Hebron. Abraham Tamir (Avrasha, then commanding Brigade 99) and Amos Horev join the Rabbi on the Journey to Hebron. On their way they stop in Bethlehem, looking for the Tomb of Rachel. After the two others left for Hebron, the Rabbi finds the Tomb, breaking its lock with a pliers. Following a short prayer in the Tomb of Rachel, the Rabbi continues to Gush Etzion, where soldiers are preparing to advance on Hebron. The Rabbi tells them: "You are embarking on the liberation of the second most holy city in the world. You are attacking the worst killers living in Eretz Israel." (p. 750) The brigade commander tells the Rabbi that he shall not delay in Hebron, just crossing the city and "see how it goes." The Rabbi goes looking for Zvika Offer (a senior officer of the Jerusalem Brigade), who is supposed to stop in Hebron.

pp. 78 – 83.

The Rabbi drives alone to Hebron, describing its residents: "All along the road we saw Arabs, with their hands up" (p. 78).
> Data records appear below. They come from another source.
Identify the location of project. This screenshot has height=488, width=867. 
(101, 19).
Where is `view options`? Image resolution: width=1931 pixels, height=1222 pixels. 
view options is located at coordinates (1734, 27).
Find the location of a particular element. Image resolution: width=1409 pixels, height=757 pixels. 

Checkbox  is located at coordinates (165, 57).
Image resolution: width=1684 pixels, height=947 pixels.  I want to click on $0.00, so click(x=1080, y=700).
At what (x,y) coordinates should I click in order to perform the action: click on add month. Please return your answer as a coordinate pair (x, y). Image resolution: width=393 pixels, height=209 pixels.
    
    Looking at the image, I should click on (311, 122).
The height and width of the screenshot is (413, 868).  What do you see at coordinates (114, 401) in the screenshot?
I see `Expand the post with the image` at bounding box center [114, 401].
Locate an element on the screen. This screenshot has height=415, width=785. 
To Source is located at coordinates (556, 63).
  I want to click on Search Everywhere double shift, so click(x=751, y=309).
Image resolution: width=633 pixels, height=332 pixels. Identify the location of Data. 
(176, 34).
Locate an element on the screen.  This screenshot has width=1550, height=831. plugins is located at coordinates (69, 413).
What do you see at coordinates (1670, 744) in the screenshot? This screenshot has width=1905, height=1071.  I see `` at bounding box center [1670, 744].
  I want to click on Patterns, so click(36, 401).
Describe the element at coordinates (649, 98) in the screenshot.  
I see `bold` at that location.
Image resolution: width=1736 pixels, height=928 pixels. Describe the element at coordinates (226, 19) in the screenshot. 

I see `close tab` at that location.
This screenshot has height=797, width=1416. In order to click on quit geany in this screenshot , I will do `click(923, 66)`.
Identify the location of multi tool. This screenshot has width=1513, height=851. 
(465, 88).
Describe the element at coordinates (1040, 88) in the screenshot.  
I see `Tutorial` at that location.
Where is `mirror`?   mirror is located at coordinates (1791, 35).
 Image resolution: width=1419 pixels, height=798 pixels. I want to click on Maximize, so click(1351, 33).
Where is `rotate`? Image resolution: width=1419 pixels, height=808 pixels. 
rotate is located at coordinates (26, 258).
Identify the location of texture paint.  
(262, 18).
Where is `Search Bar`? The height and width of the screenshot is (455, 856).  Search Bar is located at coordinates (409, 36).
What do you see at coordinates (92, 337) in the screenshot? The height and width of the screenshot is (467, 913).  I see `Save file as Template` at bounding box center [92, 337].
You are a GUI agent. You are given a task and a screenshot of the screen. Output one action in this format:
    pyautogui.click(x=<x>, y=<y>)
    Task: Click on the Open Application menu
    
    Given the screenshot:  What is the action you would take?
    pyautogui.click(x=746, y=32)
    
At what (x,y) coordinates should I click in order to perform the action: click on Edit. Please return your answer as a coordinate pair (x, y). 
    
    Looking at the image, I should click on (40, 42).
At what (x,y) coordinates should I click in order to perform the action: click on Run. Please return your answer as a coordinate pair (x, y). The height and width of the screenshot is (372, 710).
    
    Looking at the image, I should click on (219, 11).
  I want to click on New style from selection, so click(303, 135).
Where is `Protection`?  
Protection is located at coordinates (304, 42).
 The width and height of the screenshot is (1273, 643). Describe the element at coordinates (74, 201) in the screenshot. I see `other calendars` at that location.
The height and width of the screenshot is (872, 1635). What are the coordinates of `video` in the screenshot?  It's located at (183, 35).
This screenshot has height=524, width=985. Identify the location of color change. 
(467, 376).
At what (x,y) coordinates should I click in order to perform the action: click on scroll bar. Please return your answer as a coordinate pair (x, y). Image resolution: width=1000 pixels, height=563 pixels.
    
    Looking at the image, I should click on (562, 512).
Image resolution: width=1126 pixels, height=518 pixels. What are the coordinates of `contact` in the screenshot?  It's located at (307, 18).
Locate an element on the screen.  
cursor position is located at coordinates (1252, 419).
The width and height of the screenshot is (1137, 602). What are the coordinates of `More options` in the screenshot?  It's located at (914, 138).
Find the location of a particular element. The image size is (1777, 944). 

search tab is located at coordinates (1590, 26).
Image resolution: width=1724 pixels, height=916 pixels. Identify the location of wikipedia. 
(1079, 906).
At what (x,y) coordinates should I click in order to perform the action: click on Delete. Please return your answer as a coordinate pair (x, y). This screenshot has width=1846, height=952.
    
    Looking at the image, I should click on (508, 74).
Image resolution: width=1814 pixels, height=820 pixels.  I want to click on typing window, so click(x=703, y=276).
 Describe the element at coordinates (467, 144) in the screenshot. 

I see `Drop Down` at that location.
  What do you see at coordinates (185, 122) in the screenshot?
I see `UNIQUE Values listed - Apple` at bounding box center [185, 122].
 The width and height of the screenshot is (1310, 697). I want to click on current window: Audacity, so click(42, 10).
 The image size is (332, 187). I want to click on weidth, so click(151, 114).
He sees white flags on the buildings. Arriving at Park Hotel he takes a break, waiting for the troops. Those arriving are driving in another direction. The Rabbi asks an Arab young man to help him find "Abraham's grave." On his arrival there he finds the place locked. Someone from the inside tells him that he has no keys. Zvika Offer and his troops refuse to help him, since their mission is to take the city of Hebron. "Hebron is already occupied by our forces, everything is fine," the Rabbi tells them. The troops continue and the Rabbi keeps trying to force the lock. He takes a flag from a passing command car, hanging it on the wall. On their arrival, Avrasha and Amos explain to the Rabbi how to break a gate: "with one's shoulders."

pp. 84 – 86.

In the cave they meet two men holding the keys to the place. One of them open all doors, another man arrives telling the Rabbi that the Hebron's mayor wishes to submit the town's  surrender. The Rabbi leaves a note with the gate keeper forbidding entry to the cave without proper guidance and approval of an officer. Later he drives to the town hall, meeting there Zvika Offer and Hebron's Mayor, submitting the town's surrender. The Rabbi returns to Jerusalem.